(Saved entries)
┄┄┄┄┄┄┄┄┄┄┄┄┄┄┄┄┄┄┄┄

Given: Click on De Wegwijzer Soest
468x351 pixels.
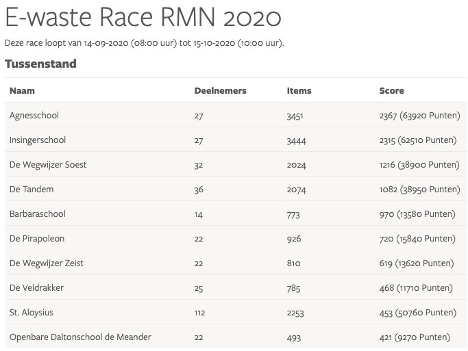Looking at the screenshot, I should (x=48, y=165).
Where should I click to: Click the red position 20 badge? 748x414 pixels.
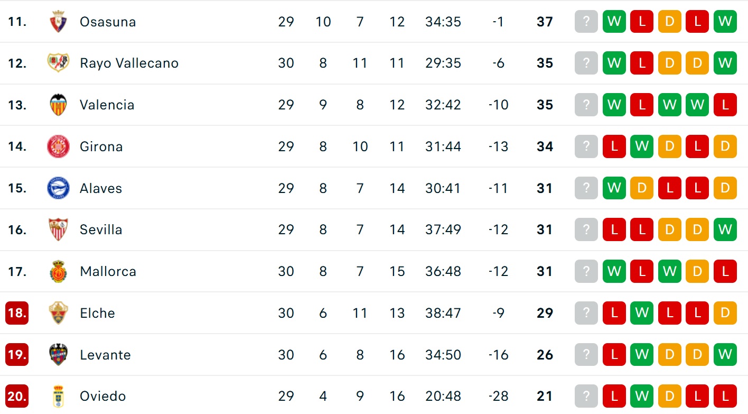[x=17, y=396]

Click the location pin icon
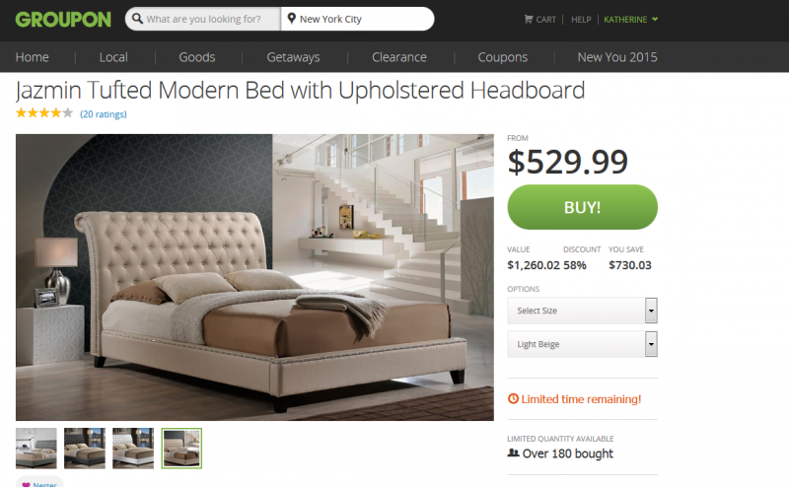pyautogui.click(x=291, y=19)
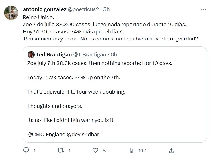Click the likes count number 5
This screenshot has width=211, height=158.
105,151
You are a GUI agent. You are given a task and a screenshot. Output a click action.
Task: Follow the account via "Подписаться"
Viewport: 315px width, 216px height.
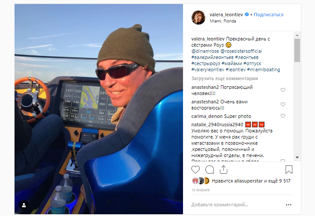[268, 15]
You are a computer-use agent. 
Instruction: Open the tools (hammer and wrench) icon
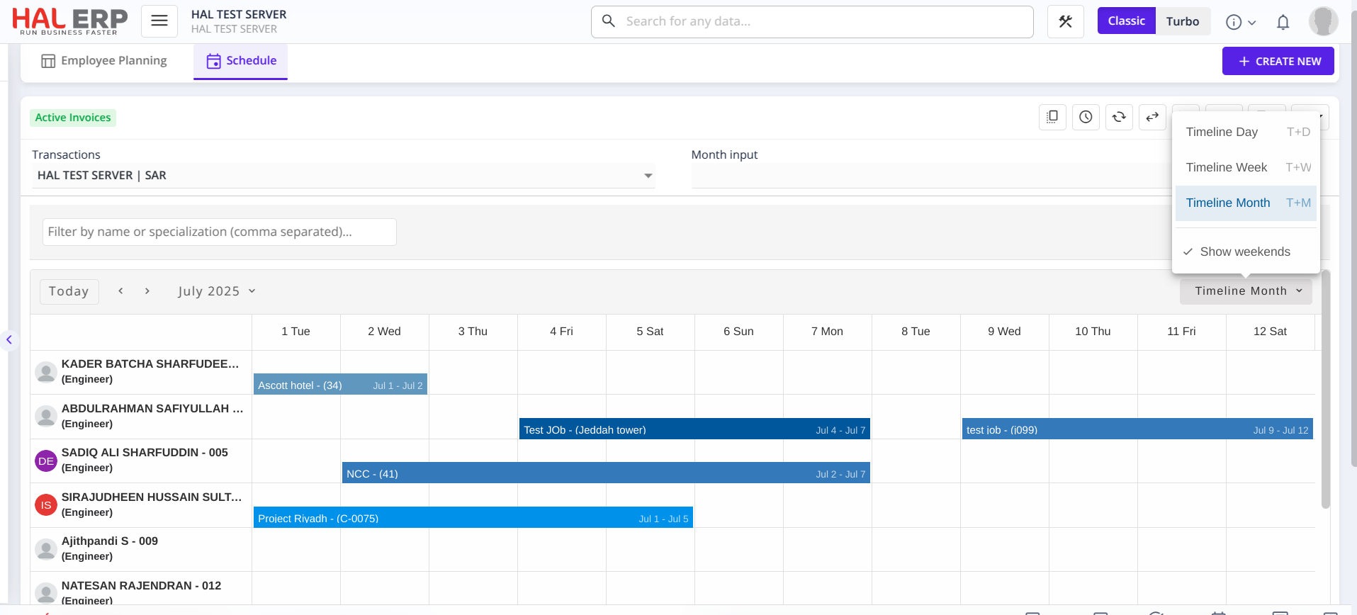(1065, 22)
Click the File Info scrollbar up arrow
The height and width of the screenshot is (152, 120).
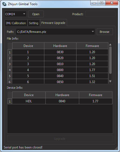[x=110, y=45]
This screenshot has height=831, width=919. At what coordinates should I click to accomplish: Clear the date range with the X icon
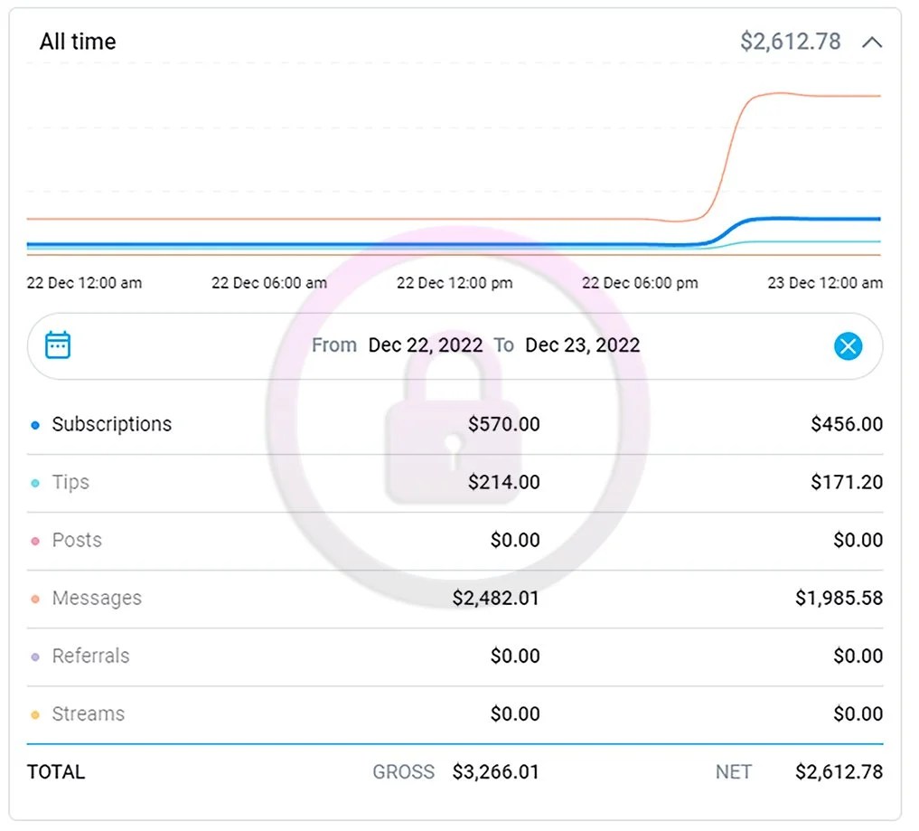point(849,346)
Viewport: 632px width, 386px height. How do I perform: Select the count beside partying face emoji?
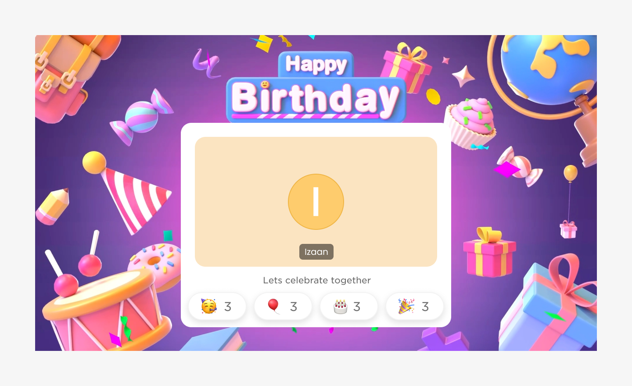(228, 307)
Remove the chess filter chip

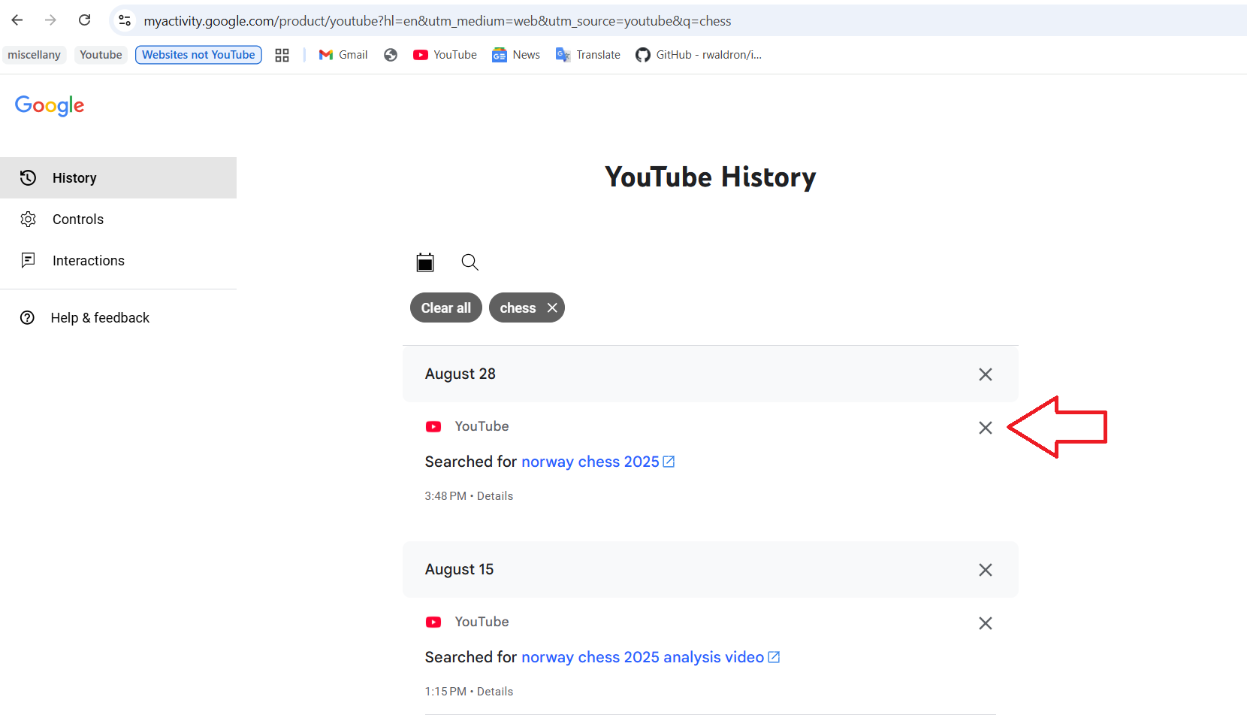(x=552, y=307)
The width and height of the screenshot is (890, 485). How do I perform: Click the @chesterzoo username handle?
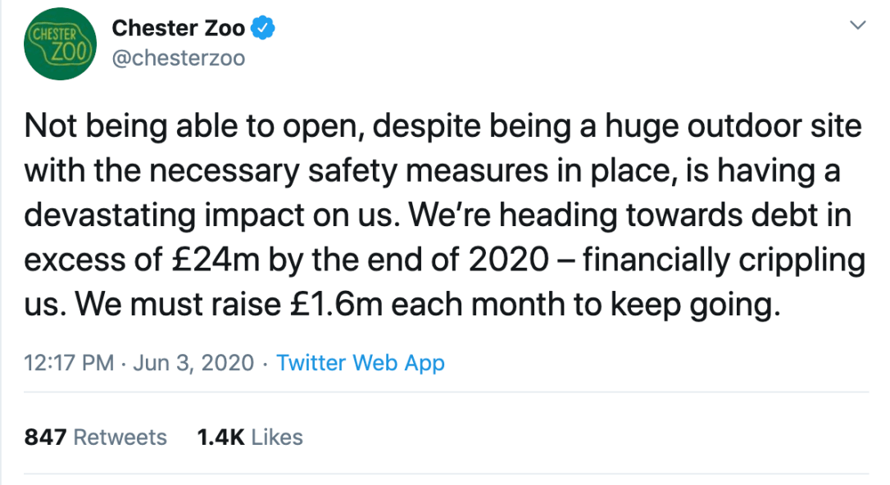pyautogui.click(x=179, y=57)
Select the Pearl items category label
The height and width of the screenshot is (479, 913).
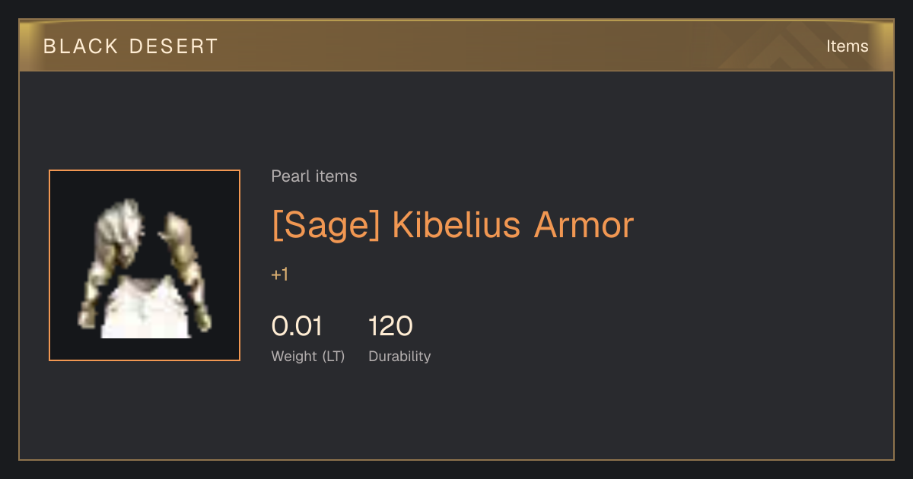click(x=314, y=176)
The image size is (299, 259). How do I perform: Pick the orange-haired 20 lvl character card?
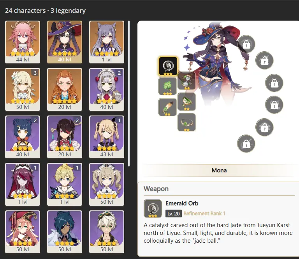pyautogui.click(x=65, y=89)
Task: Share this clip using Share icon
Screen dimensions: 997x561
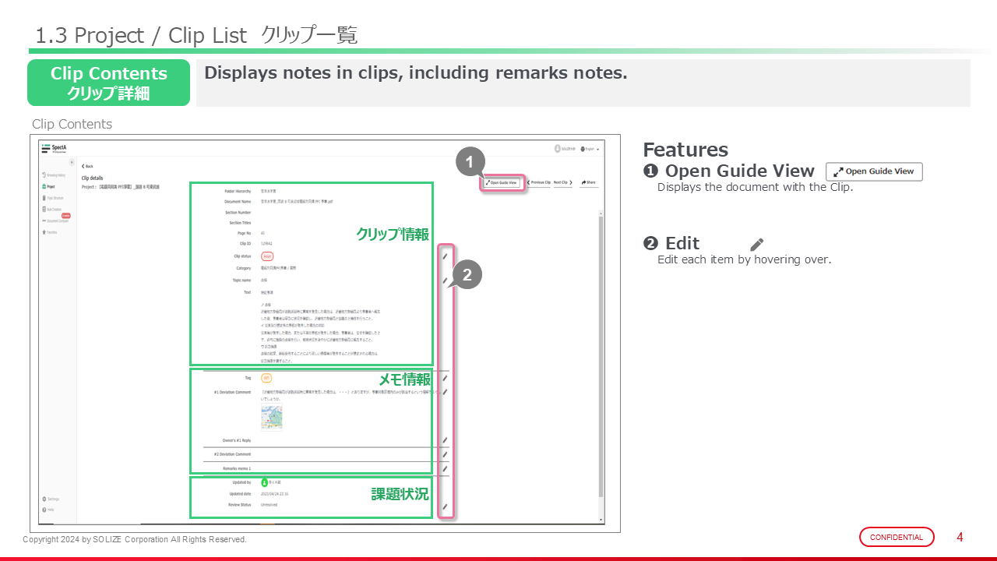Action: [588, 182]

┄┄┄┄┄┄┄┄┄┄┄┄┄┄┄┄┄┄┄┄

▸ **Exercise**
An exact copy of the data is required, with the pictures excluded.

▸ **Task response**
Given: Click on De Wegwijzer Soest
468x351 pixels.
Looking at the screenshot, I should (x=48, y=165).
Where should I click to: Click the red position 20 badge? 748x414 pixels.
[x=17, y=396]

Click the location pin icon
pyautogui.click(x=291, y=19)
Click the likes count number 5
This screenshot has width=211, height=158.
105,151
You are a GUI agent. You are given a task and a screenshot. Output a click action.
Task: Follow the account via "Подписаться"
Viewport: 315px width, 216px height.
[268, 15]
You are a computer-use agent. 
Instruction: Open the tools (hammer and wrench) icon
(1065, 22)
Click the File Info scrollbar up arrow
The height and width of the screenshot is (152, 120).
[x=110, y=45]
This screenshot has height=831, width=919. At what coordinates should I click to accomplish: Clear the date range with the X icon
point(849,346)
Viewport: 632px width, 386px height. How do I perform: Select the count beside partying face emoji?
(228, 307)
Remove the chess filter chip

(x=552, y=307)
The width and height of the screenshot is (890, 485). How do I perform: Click the @chesterzoo username handle?
pyautogui.click(x=179, y=57)
Select the Pearl items category label
The height and width of the screenshot is (479, 913).
click(x=314, y=176)
The image size is (299, 259). How do I perform: Pick the orange-haired 20 lvl character card?
pyautogui.click(x=65, y=89)
Task: Share this clip using Share icon
Screen dimensions: 997x561
Action: [588, 182]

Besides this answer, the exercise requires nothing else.